Ihenya inene ricindagwo ni andu a Rift Valley

mwigarekanio waninire entrepreneurship.


Rwi itara ruthekagirirwo ni rwi mutitu


Kiamia kimwe, MPs ciamia ciothe

. Igego rithekagia kilo ya nyama.

Mata moru, ni ma mundu utakinyaga magego

Meera igana rimwe itiremagwo ni reli.

Cia mukari iriagwo hindi ya kambeni (campaign)

Kaihu gacangacangi kaninaga nguku cia ituura

Kiura kiaringio ruui kiuragia" ugwiciragia
ndingihota guthambira?"

Atumia eri ni thina mutheri
......Ecclesiastes
Njung'e
#15 Posted : Monday, December 31, 2012 10:04:17 AM
Rank: Elder


Joined: 2/7/2007
Posts: 11,935
Location: Nairobi
kenmac wrote:
@guka, consider writing a book/blog on these issues.


Kiamia kimwe, MPs ciamia ciothe

Igego rithekagia kilo ya nyama.



Laughing out loudly Laughing out loudly Laughing out loudly ....I like that!!...Some day i'll consider writing.
Nothing great was ever achieved without enthusiasm.
Shak
#16 Posted : Monday, December 31, 2012 12:47:55 PM
Rank: Elder


Joined: 2/22/2009
Posts: 2,449
Location: Africa
Very educative topic. I like. I was just wondering what the law says regarding an incomplete customary marriage. eg. if you have only gone up to kuracia and haven't paid dowry in full, does the law recognize yours as a legal marriage?
2012
#17 Posted : Monday, December 31, 2012 12:53:51 PM
Rank: Elder


Joined: 12/9/2009
Posts: 6,592
Location: Nairobi
Shak wrote:
if you have only gone up to kuracia and haven't paid dowry in full, does the law recognize yours as a legal marriage?

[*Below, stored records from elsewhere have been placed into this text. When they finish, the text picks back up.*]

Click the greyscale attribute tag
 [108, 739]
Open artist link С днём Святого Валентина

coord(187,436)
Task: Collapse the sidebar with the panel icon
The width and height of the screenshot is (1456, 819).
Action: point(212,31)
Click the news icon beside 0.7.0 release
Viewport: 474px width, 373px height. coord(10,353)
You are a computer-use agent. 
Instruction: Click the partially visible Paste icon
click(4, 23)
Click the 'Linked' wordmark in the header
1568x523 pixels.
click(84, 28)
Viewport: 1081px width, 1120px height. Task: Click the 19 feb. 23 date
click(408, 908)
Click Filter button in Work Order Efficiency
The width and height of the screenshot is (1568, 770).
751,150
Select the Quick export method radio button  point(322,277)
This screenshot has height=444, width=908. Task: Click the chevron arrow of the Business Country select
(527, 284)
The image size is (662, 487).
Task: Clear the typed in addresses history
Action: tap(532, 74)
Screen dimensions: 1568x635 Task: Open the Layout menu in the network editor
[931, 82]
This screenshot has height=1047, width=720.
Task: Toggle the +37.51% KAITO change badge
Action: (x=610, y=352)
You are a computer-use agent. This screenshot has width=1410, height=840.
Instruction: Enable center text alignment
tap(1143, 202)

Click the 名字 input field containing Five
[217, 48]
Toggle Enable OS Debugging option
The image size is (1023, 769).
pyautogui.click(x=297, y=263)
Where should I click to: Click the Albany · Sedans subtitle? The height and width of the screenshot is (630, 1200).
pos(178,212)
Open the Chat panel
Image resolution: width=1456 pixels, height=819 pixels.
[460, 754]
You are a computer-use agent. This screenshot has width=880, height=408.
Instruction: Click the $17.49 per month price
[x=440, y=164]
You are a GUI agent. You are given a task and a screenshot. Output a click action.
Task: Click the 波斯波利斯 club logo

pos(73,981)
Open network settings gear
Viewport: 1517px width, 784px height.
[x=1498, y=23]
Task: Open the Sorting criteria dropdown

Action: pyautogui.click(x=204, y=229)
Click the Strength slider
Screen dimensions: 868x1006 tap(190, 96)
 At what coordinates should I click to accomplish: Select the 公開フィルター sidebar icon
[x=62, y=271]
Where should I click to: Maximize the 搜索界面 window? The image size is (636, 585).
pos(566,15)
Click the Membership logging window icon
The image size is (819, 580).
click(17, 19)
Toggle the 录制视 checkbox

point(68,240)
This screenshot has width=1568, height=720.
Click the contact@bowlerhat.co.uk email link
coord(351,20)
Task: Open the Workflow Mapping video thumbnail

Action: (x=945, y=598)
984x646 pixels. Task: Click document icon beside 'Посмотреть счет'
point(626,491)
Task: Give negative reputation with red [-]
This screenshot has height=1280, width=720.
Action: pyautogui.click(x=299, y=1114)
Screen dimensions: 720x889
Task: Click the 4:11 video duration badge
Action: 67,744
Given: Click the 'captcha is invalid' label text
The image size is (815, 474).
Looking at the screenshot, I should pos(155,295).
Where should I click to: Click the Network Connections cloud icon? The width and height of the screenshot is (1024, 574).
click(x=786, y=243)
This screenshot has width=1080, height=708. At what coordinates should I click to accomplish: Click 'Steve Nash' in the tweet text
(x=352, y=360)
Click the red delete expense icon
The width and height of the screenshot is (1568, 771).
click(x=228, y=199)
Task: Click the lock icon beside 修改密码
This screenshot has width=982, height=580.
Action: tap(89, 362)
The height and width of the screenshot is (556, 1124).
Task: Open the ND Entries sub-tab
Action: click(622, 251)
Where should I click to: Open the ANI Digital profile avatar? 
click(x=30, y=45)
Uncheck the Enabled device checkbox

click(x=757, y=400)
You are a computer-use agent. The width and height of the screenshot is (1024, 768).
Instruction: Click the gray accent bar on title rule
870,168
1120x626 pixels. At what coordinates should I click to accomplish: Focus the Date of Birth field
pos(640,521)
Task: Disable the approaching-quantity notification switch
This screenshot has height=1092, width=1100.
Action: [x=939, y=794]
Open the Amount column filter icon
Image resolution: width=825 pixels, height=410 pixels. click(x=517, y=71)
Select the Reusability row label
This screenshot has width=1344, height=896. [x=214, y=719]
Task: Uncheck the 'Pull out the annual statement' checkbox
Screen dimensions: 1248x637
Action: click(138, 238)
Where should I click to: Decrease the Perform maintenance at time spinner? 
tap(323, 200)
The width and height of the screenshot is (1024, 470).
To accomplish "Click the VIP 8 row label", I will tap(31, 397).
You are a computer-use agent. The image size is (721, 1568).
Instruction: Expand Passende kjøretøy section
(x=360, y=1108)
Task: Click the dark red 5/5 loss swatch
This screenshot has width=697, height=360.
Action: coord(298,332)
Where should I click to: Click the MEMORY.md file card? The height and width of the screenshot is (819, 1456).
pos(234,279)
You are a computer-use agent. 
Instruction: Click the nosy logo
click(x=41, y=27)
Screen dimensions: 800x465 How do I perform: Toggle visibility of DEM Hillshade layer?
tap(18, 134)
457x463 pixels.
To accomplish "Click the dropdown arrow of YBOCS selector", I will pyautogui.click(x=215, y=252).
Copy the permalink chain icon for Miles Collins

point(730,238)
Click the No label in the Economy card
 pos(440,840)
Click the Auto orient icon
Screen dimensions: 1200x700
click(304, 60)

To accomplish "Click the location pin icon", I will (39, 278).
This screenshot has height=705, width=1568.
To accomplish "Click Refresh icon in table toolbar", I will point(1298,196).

I doubt as kuracia is not marriage traditionally. The traditional wedding takes place after ruracio.

BBI will solve it
:)
jguru
#18 Posted : Monday, December 31, 2012 2:37:23 PM
Rank: Veteran


Joined: 10/25/2007
Posts: 1,574
And... If your father had not paid dowry for your mother, and the father of your mother (grandfather) passes on, it becomes a BIG issue! Dowry then has to paid to the brothers of your mother's father (other grandfathers). If they are also not there (dead or otherwise), dowry is paid to the brothers of your mother (uncles).

Some old men are strict about these traditions! Remember the case in Murang'a where a calf had to be buried alive to avert a curse?

http://www.nation.co.ke/...0/-/ydf1yhz/-/index.html
Set out to correct the world's wrongs and you will most certainly wind up adding to them.
kenmac
#19 Posted : Monday, December 31, 2012 4:23:06 PM
Rank: Elder


Joined: 5/26/2009
Posts: 1,793
If GEMA could stop politicking and take the role of imparting cultural teachings to other generations, we would be better informed.
They should partner with bloggers and put all they know in the internet.


Too bad they don't even have a website.
......Ecclesiastes
murenj
#20 Posted : Monday, December 31, 2012 7:11:24 PM
Rank: Member


Joined: 7/22/2008
Posts: 851
Location: nairobi
@ guka, shed some light here...... A bride’s dowry is determined by the amount of dowry that her father paid for her mother. so how comes we now have water tanks, sugar, lesos et al......items that were not traditionally manufactured by the Agikuyu?

I have a kikuyu neighbor, who boasts that the man who will marry his only daughter must construct a house for him. He himself is married to a mchaga from TZ...probably never paid a cent in dowry. has stayed in town most of his life. so, wazee atatoa wapi? na mbona anaitisha ile ambayo hauitishwa?